The use of the charge ranges from the nominal to the horrifying. Since 2016, the Egyptian poet Fatima Naoot has been serving a three-year prison sentence for criticizing the slaughter of animals during Eid al-Fitr on Facebook. A Malaysian man was charged with blasphemy for posing questions to his religion teachers. Even the mere accusation of blasphemy poses the threat of violence: In 2015, an Afghan woman was beaten and murdered by a mob in Kabul after arguing with a mullah, and last month, a Pakistani university student was killed by a mob over allegations, later discredited, of posting blasphemous content on social media....

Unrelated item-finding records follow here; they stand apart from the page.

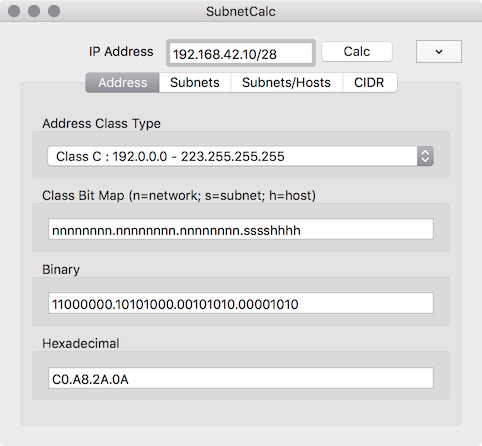482x446 pixels.
Task: Click the Hexadecimal section label
Action: [x=81, y=343]
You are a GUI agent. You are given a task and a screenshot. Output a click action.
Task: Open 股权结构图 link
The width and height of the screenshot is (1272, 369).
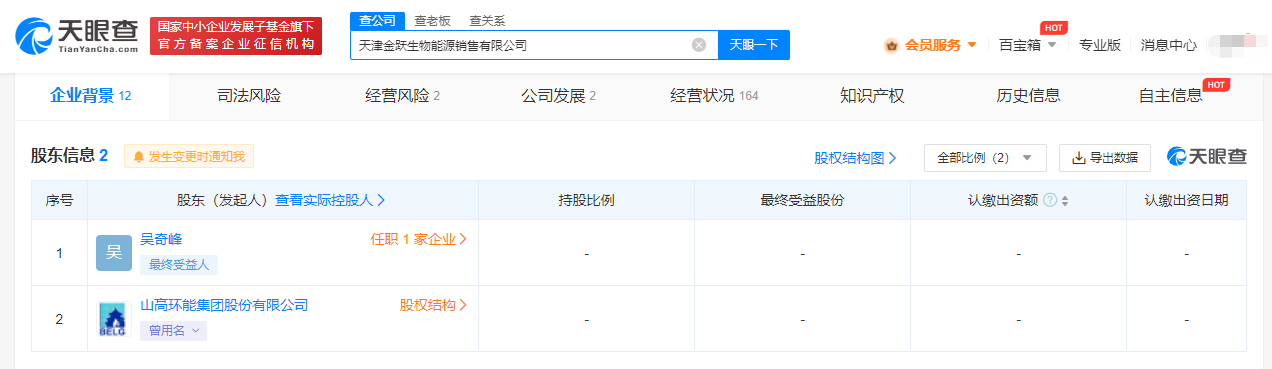[x=855, y=158]
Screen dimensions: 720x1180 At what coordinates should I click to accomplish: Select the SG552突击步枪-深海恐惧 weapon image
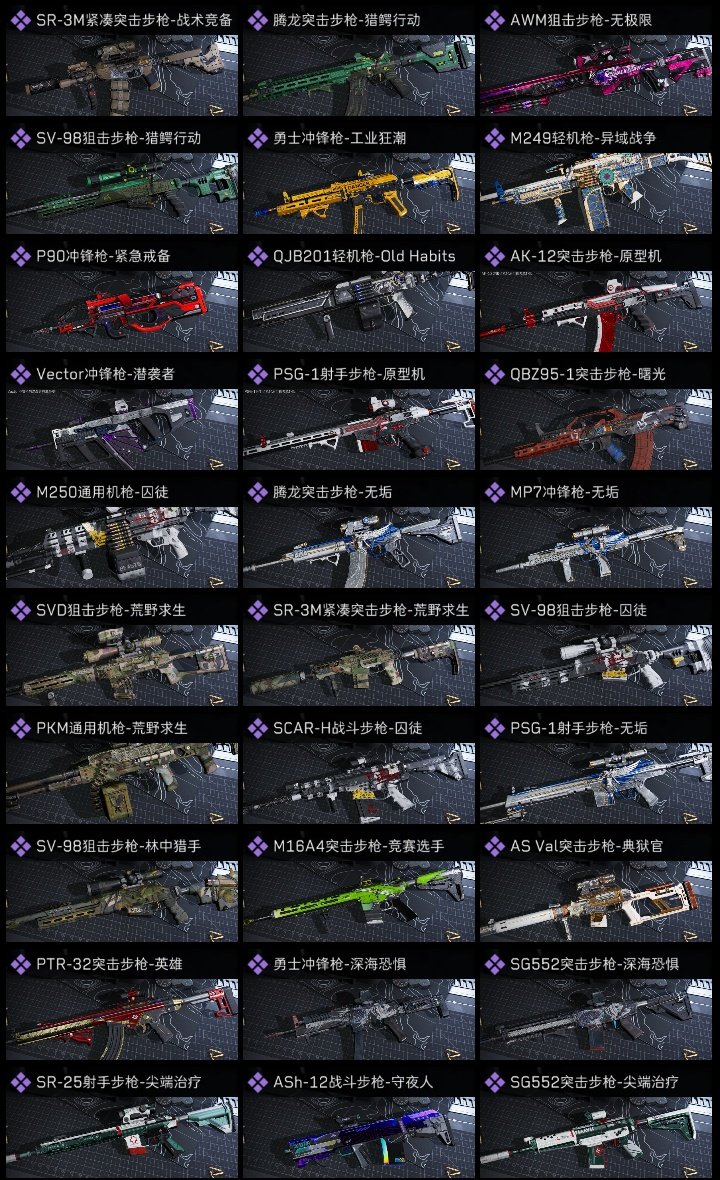point(596,1019)
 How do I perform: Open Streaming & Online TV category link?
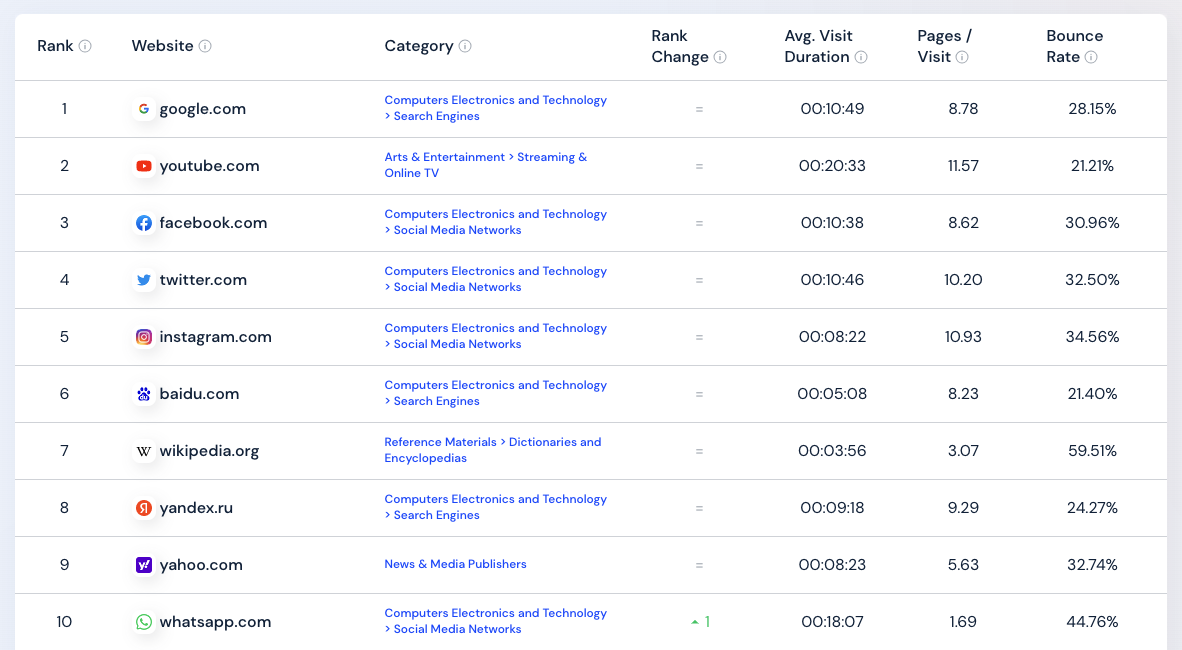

“As far back as the 1750s, the Saudi polity really was based on religion and specifically Wahhabism [the puritanical, literalist strain of Islam founded in 18th-century Arabia],” said Kamran Bokhari, a senior analyst at Geopolitical Futures. Due to a pact between the Saudi royal family and the preacher Muhammad ibn Abd al-Wahhab in 1744, Wahhabism is effectively the state religion of Saudi Arabia. “Wahhabism is, truly, all about blasphemy. What is true Islam and what is not,” Bokhari said. “Really, to them, most Muslims who don’t subscribe to their exacting views are committing blasphemy in some way or another.”
Modern Islamic countries, meanwhile, have accrued their blasphemy laws not as a medieval inheritance but through one of two major routes: as leftovers of European colonialism or as products of the 20th-century “Arabization” of the Muslim world in the model of the Gulf states.
Anyway, it's a good read, if somewhat depressing for the lack of any grounds for optimism that its political use will not stop in Muslim countries any time soon.